Eine sitzende Frau aus Çatal Höyük
Die Bewohner der Steinzeitsiedlung Çatal Hüyük in der heutigen Türkei scheinen sich einst nicht in Familienclans, sondern in überraschend bunt gemischten sozialen Gruppen organisiert zu haben. Das vermuten Forscher nach einer systematischen Untersuchung von Zahnüberresten aus den Grabstätten der frühen Stadt.

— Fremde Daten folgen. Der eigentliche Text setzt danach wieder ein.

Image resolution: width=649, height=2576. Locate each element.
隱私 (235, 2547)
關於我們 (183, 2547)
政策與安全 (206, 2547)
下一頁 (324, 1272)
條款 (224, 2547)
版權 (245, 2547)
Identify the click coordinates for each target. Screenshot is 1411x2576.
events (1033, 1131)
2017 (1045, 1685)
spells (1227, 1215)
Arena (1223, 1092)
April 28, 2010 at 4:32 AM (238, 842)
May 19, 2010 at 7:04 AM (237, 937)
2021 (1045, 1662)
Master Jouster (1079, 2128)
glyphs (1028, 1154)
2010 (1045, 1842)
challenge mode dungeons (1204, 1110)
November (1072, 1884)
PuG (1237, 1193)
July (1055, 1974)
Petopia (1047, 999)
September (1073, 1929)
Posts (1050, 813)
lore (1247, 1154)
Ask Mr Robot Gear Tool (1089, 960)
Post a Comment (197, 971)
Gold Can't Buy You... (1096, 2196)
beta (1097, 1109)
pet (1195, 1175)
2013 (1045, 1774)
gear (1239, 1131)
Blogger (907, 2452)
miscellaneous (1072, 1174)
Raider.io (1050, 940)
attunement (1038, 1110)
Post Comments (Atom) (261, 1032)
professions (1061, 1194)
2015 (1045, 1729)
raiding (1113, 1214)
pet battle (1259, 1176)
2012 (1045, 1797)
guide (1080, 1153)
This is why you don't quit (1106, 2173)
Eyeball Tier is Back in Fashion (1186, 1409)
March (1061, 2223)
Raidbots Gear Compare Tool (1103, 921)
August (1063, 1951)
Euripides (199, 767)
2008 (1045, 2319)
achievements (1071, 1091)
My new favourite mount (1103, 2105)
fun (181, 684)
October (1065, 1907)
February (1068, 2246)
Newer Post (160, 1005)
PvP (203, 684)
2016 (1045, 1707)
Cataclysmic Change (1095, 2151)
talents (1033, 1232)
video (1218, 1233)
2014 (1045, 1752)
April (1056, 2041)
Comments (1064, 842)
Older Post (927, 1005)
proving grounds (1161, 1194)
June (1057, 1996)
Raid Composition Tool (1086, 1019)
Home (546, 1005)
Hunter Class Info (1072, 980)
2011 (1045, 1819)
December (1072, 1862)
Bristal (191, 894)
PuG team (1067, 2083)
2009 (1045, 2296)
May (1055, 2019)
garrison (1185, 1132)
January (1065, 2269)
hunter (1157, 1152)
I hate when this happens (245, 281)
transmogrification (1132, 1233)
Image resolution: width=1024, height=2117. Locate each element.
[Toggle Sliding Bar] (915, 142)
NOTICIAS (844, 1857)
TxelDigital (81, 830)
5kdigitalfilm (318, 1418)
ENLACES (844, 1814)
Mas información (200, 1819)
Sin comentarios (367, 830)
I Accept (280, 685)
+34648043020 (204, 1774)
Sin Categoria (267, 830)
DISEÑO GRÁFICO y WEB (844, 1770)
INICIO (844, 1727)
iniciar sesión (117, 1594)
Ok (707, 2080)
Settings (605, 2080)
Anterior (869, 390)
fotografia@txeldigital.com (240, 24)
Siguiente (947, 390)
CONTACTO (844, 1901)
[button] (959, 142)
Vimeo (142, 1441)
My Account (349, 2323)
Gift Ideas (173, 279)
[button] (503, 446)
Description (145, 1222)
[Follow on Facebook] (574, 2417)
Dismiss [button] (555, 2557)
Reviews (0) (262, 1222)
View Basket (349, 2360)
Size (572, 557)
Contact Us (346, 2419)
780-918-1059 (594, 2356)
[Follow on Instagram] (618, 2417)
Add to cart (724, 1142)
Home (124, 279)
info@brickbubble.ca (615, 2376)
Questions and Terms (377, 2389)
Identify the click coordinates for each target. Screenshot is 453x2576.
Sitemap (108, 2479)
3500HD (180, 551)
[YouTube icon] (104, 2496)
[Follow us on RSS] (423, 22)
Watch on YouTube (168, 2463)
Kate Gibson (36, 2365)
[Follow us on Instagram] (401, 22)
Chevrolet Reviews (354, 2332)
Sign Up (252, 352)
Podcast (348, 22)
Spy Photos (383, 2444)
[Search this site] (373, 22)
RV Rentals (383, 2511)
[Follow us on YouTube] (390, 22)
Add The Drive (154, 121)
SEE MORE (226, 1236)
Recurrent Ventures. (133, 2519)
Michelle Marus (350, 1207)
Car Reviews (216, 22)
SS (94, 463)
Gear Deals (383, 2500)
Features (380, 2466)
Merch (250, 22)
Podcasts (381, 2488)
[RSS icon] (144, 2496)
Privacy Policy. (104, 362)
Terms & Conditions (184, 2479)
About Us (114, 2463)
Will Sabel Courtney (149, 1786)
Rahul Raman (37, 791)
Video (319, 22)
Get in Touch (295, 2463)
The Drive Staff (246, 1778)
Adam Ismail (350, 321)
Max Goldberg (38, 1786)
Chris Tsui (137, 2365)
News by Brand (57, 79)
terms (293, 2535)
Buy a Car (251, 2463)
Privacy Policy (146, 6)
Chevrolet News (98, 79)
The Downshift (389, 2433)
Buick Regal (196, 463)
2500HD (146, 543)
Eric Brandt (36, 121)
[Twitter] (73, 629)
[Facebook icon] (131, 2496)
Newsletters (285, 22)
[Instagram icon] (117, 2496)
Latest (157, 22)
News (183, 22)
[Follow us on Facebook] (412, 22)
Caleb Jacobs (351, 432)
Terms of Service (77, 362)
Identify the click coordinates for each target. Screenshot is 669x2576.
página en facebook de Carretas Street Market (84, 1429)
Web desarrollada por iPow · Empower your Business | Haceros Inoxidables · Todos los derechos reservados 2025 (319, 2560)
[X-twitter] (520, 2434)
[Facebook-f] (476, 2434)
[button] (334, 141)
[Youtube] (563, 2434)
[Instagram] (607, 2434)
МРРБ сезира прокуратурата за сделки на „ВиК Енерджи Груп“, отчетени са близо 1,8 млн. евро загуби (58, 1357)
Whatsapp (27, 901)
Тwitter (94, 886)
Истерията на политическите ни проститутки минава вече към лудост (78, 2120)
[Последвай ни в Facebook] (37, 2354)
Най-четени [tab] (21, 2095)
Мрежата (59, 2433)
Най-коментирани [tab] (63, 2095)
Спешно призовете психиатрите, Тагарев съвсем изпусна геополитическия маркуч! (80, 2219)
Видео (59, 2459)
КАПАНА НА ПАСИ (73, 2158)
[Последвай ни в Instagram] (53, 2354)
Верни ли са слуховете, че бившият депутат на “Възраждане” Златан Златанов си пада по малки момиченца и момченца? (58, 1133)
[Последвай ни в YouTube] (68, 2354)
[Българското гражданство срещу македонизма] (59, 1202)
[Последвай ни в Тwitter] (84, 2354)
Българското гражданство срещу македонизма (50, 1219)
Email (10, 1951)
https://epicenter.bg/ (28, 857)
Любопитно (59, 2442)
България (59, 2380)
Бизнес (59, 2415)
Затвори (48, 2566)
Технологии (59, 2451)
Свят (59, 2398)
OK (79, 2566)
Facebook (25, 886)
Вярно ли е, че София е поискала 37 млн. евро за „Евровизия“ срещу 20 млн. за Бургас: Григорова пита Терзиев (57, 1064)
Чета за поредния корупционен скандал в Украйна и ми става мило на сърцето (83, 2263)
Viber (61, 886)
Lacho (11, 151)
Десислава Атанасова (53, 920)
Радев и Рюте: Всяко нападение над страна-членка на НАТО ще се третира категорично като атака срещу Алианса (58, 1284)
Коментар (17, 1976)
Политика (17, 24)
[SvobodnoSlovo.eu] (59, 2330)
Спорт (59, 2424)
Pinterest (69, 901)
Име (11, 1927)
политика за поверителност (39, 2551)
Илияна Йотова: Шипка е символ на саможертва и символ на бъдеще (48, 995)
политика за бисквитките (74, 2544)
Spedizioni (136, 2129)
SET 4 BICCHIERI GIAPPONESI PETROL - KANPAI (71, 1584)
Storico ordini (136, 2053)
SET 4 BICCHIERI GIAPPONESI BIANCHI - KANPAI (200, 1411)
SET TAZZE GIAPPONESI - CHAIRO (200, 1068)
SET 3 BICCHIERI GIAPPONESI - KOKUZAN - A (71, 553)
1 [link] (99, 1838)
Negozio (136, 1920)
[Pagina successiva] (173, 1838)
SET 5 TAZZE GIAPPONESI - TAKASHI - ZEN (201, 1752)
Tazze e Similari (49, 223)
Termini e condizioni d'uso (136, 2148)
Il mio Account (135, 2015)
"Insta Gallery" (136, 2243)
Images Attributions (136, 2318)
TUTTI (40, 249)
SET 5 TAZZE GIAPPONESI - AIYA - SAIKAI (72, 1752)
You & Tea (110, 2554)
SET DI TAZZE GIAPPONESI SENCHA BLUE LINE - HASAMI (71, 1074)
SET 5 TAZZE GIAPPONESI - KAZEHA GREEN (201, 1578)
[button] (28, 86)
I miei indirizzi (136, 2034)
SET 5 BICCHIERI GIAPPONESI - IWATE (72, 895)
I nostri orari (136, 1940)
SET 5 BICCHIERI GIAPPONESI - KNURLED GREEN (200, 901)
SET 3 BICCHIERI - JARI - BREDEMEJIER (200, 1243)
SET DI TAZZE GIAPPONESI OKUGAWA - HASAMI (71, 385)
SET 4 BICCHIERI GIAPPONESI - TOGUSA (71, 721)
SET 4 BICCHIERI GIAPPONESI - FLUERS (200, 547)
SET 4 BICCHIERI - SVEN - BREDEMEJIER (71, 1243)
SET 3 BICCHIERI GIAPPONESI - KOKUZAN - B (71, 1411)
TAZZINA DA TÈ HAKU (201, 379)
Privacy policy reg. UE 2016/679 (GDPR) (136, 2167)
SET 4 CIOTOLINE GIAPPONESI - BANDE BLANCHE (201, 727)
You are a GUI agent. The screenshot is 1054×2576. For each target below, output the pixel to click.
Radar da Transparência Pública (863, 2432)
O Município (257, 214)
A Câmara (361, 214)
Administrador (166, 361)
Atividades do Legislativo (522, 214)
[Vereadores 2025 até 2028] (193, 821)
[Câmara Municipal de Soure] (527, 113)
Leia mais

Clark Spencer Larsen von der Ohio University und die Forensikerin Marin Pilloud von den Central Identification Laboratory haben die Zähne aus den typischen Hausgräbern geborgen, in denen wahrscheinlich die jeweiligen Bewohner der Behausung über Generationen hinweg ihre letzte Ruhestätte gefunden hatten. Eigentlich vermuteten die Forscher, dass die Zähne eines solchen Hausgrabes sich äußerlich in bestimmten anatomischen Merkmalen ähneln würden, weil die Bewohner nahe miteinander verwandt waren; viele prähistorische Gräber spiegeln diesen Zusammenhang tatsächlich wieder. In Çatal Hüyük ist das aber nicht der Fall: In einem Grab und Haus sind demnach offenbar meist nichtverwandte Personen beerdigt worden.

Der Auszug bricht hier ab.